## Goal of the exercise
Copy out the lines below from the one containing "Click Chrome translate page icon" through the end of the records, inclusive. Omit the pictures.

[Lines from a screen grounding dataset]
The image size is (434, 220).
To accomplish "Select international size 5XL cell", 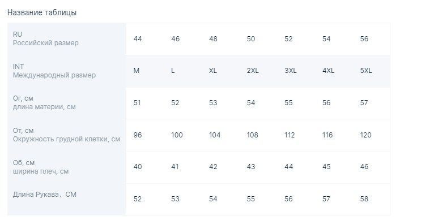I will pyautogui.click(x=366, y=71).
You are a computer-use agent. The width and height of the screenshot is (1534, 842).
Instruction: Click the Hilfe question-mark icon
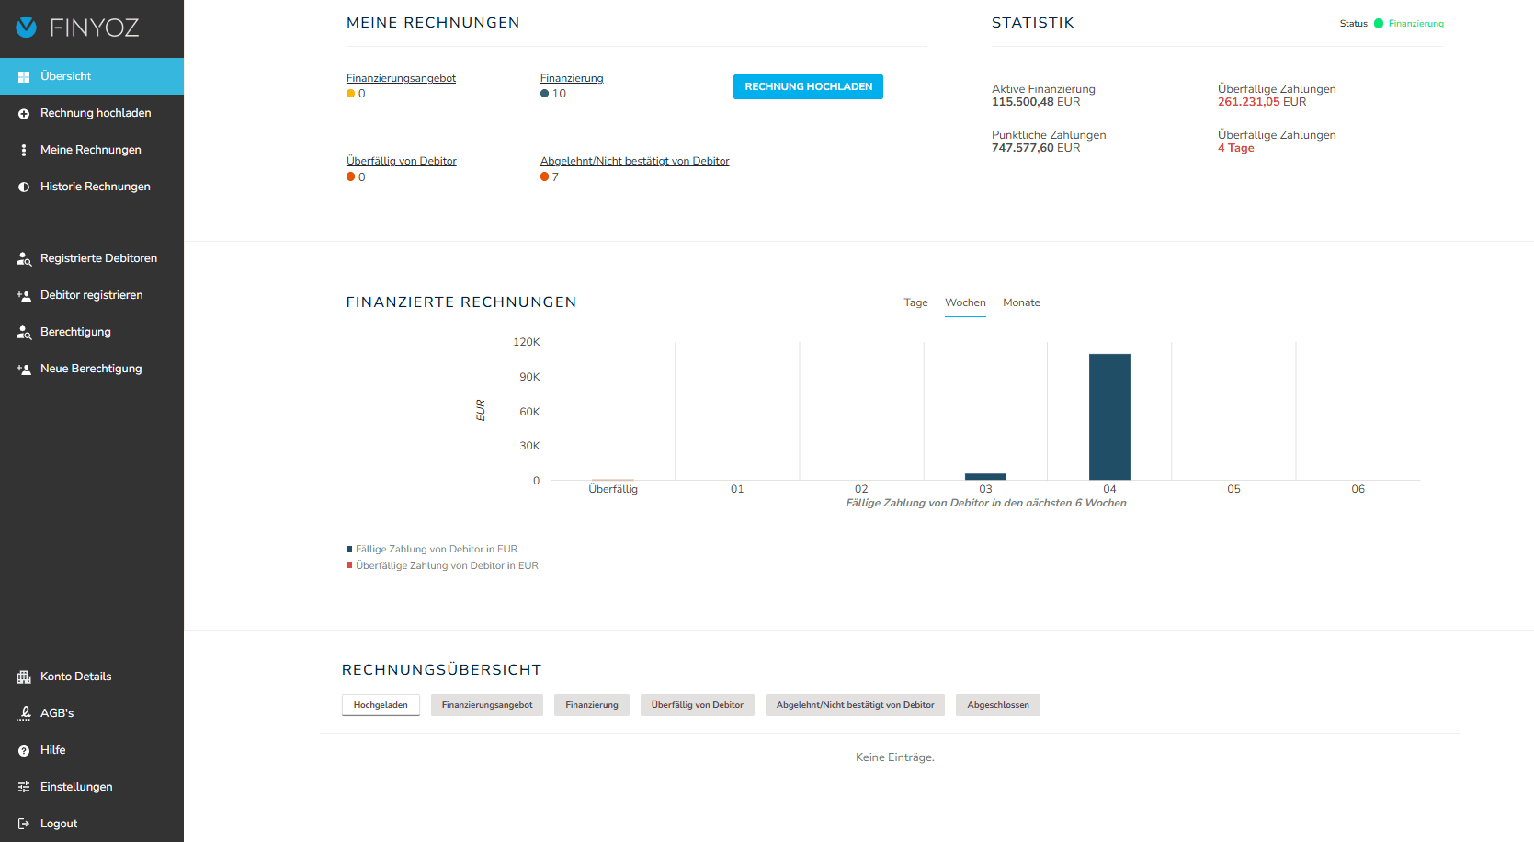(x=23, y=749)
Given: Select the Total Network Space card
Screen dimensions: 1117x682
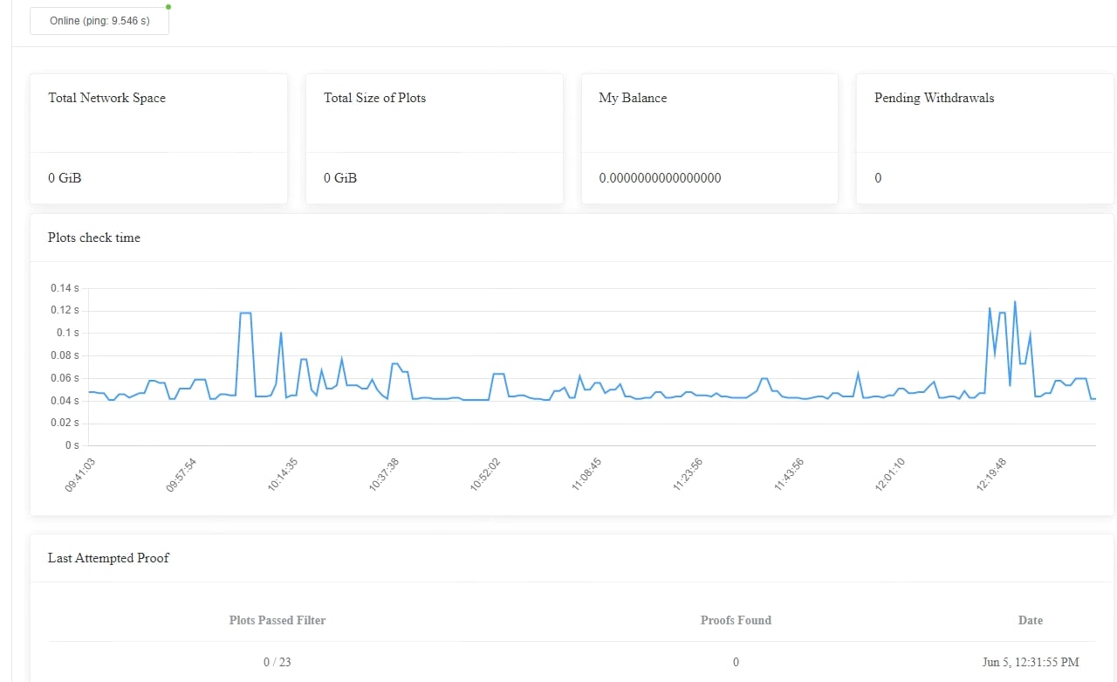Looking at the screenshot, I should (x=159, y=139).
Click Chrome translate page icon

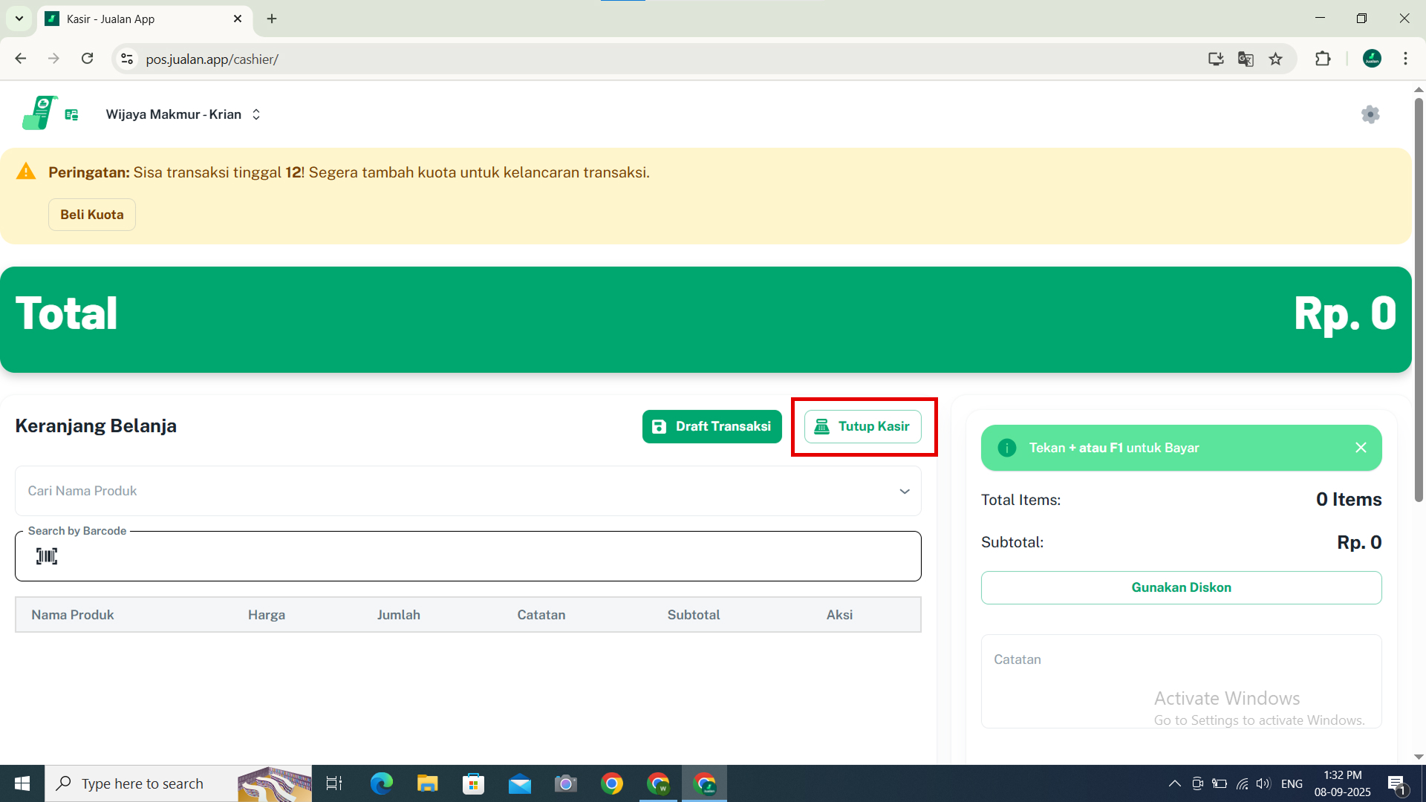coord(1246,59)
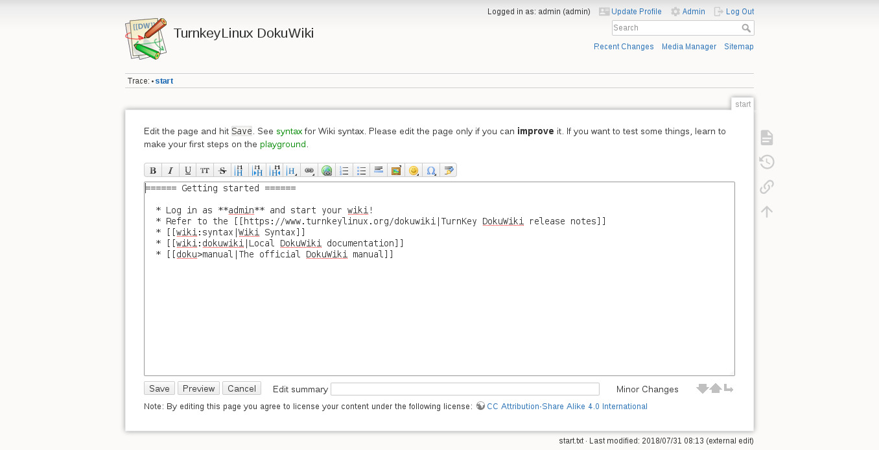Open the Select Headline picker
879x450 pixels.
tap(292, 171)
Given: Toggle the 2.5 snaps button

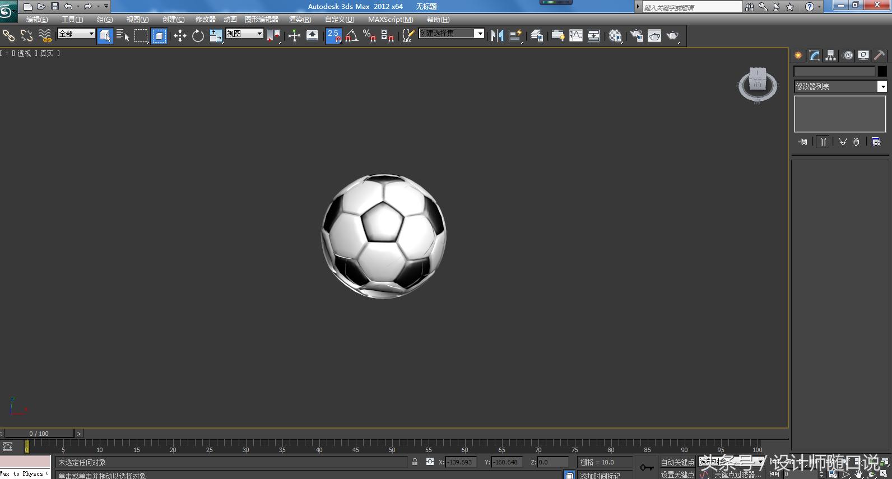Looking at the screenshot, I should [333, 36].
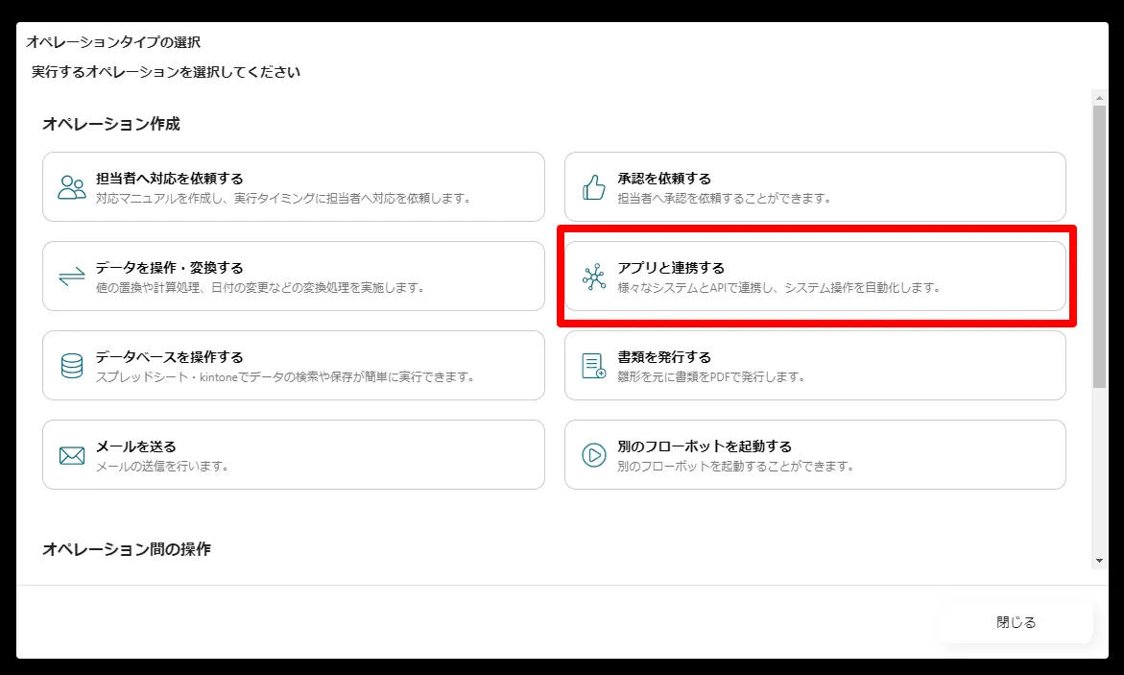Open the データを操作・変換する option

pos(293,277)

## Result for this exercise
Click Chrome translate page icon

coord(1246,59)
Open the Select Headline picker
879x450 pixels.
tap(292, 171)
Given: Toggle the 2.5 snaps button

Looking at the screenshot, I should [333, 36].
Open the データを操作・変換する option

pos(293,277)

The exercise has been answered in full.